(Recorded information begins)
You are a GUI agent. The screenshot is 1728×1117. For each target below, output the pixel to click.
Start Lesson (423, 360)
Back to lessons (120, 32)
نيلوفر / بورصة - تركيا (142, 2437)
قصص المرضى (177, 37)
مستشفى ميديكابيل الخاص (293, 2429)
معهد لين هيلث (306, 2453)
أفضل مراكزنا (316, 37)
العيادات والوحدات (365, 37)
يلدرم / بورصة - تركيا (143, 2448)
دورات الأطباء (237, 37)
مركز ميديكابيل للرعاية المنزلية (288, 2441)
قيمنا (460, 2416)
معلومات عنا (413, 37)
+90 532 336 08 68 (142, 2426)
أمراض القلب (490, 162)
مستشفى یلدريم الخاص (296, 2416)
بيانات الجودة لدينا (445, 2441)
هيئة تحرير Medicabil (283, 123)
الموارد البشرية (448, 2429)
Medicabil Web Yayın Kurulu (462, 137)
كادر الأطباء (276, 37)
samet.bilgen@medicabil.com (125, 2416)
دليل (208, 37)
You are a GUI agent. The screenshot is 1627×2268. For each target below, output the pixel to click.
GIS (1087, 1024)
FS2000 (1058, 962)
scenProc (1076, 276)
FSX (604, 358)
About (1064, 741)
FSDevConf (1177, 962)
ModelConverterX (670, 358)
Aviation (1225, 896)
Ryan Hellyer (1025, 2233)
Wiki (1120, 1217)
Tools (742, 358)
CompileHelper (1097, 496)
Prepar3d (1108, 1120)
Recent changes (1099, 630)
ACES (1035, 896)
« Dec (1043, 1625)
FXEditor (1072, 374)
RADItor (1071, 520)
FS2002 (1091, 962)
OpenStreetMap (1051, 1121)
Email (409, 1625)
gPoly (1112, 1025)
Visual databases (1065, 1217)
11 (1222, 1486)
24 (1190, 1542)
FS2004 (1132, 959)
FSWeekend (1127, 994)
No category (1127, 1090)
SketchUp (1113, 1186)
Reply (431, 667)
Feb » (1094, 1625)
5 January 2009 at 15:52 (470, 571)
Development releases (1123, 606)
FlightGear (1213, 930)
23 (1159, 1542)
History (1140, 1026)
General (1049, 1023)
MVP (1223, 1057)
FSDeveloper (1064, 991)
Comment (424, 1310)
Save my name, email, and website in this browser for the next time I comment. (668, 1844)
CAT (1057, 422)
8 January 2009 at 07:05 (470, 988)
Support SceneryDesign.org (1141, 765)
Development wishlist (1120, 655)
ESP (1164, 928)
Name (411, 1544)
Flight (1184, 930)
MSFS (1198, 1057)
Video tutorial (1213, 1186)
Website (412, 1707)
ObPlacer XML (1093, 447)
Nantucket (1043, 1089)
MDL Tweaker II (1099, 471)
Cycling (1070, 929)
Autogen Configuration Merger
(Recorded information ends)
## Task objective
Count up the lines in the entries above where the word "Development" appears, and give the figure with nothing added.

## Solution to this task
2